For a popsicle
Where I grew up, in Oklahoma, summer shut us inside. Unless you were submerged up to the neck in a swimming pool, it was too hot and humid to be outside. But this city, my adopted city, opens wide up in the summer. Every window is propped up or swung out, everywhere, and everyone is in the street. I am writing this with the front door open, and from the neighbors’ house, which also has its front door open, the Supremes are singing “Come See About Me.” Two nights ago, on a walk around the neighborhood with the dog, I passed an old man playing the guitar on a front porch, a kid in gym shorts playing the guitar on another front porch, a young man playing the cello on a third front porch, and a house whose curtains were clearly so ecstatic about the weather that they sneaked out through an upstairs window to billow and twist in the breeze.
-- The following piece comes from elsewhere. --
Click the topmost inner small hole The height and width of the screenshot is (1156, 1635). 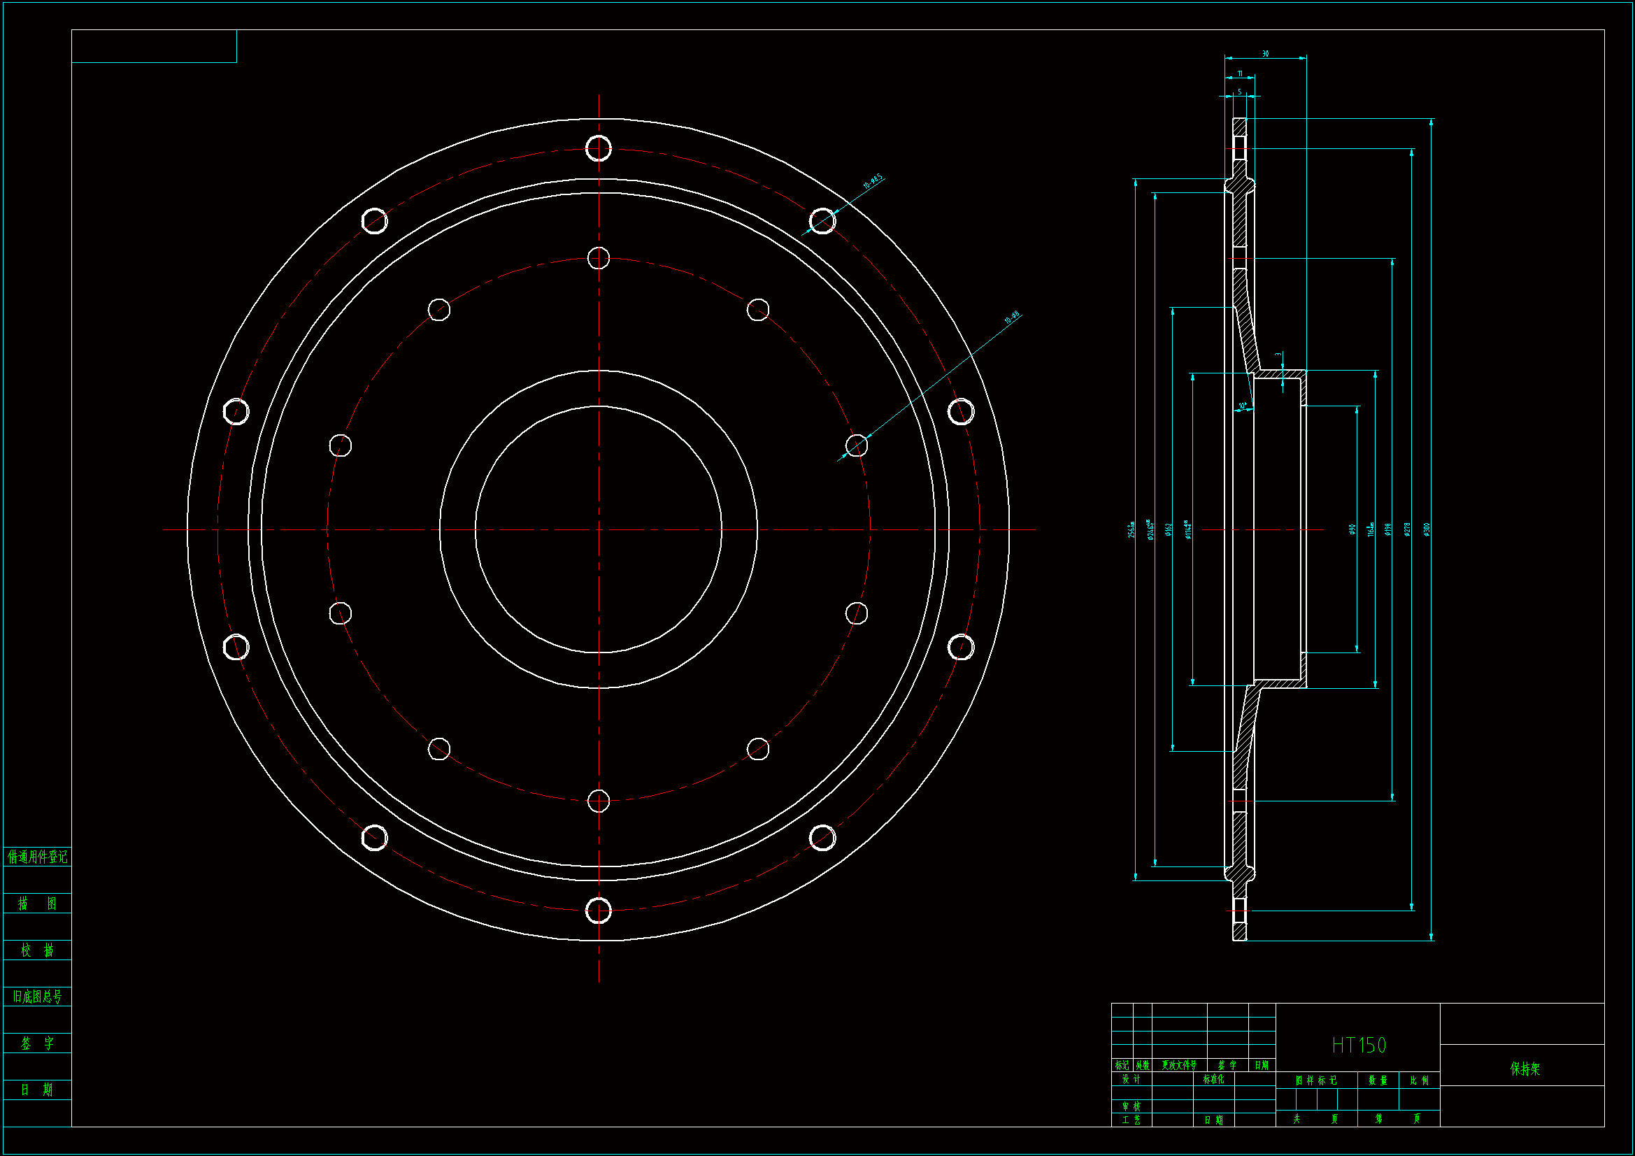tap(598, 258)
It’s time for a popsicle.
This is a raspberry yogurt popsicle. It is also known as What Kept Me Alive in the Hot Delancey Kitchen Last Summer, or The Menu Item That We Didn’t Sell Much of, Because I Ate Them All. I first made these popsicles a few weeks before we opened, and when we were planning our opening menu, I knew they had to be on it. Have you ever seen what happens to adults when you put popsicles on the table in front of them? Namely, popsicles in shot glasses? They grin uncontrollably. It’s beautiful.
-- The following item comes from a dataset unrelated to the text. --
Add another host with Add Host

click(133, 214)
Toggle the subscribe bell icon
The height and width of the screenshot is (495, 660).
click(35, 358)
I’ve been seeing a lot of articles lately about popsicles, and I’m not surprised. They’re easy to make, and less fiddly than homemade ice cream. You can make them from lemonade, fruit juice, almost anything. When I was a kid, my mother had a set of plastic popsicle molds, molds a little like this, and she used to make guava popsicles for me, using Ocean Spray pink guava juice. I had no idea what a guava was, but I had a sense that it was very fancy, and this was convenient, because it kept me from complaining about the fact that I wasn’t eating Otter Pops. But that was years ago, and her molds are gone, probably to the graveyard of boxes in the attic. For a long time, I didn’t think about popsicles. I forgot. But then, last summer, at a friend’s party, a box of popsicles came out, and not long after, I was making a batch of raspberry frozen yogurt from David Lebovitz’s book The Perfect Scoop when I suddenly thought, This wants to be a popsicle. Clear as a bell.
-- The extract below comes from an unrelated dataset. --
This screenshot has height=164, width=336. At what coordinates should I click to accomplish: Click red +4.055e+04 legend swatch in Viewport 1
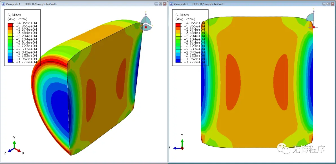tap(10, 24)
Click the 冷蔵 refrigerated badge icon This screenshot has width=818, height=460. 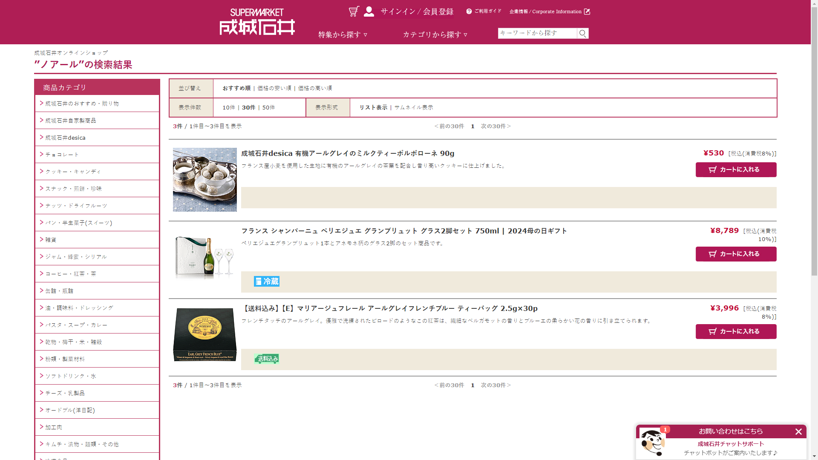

It’s not as easy as pouring guava juice into a mold, but it’s close. It’s like making a smoothie, only the goal is to lick it, not drink it. You take some raspberries - frozen or fresh, either way - and some plain yogurt, and you put them in a blender with sugar and a splash of lemon juice. When it’s smooth, you press it through a strainer to catch the seeds, and then you divide it among your molds. If you have proper popsicle molds, you are a lucky person. If not, try other vessels. I use tall, narrow shot glasses, the ones often sold as vodka shooters. I’ll bet small Dixie cups would work well, too. Whatever you use, it’s hard to go wrong. You’ve got raspberries and yogurt on your team, and summer has only started.
Raspberry Yogurt Popsicles
Adapted from The Perfect Scoop, by David Lebovitz
These pops are perfectly tangy and perfectly sweet, and the best part is, the yogurt flavor really shines. Be sure to use whole-milk yogurt, not low-fat or nonfat. It tastes better, and it makes for a better tasting popsicle. I buy my popsicle sticks at Fred Meyer, but you can also find them at craft stores.
Lastly, I should tell you that these popsicles will not be as smooth, texture-wise, as churned frozen yogurt. They will be a little icy - you know, like a popsicle.
2 cups (480 grams) plain whole-milk yogurt
2 cups (240 grams) fresh or frozen raspberries
¾ cup (150 grams) sugar
1 tsp. lemon juice
Combine all ingredients in the jar of a blender, and process until smooth. Set a strainer over a bowl (or other vessel) with a pour spout. Press the mixture through the strainer to remove seeds. Divide mixture among popsicle molds of your choosing. Freeze for 20 to 30 minutes, or until the mixture begins to set; then insert popsicle sticks. Freeze until very hard.
To serve, briefly run the sides of the mold under tepid water to loosen the popsicle, and gently twist or wiggle the popsicle stick as you lift.
Note: I’ve also made this recipe with blackberries, and that’s very good, too. Keep in mind, though, that you may need to adjust the amount of sugar or lemon juice.
Yield: depends in your molds. I get 10 to 11 vodka shooter-size pops.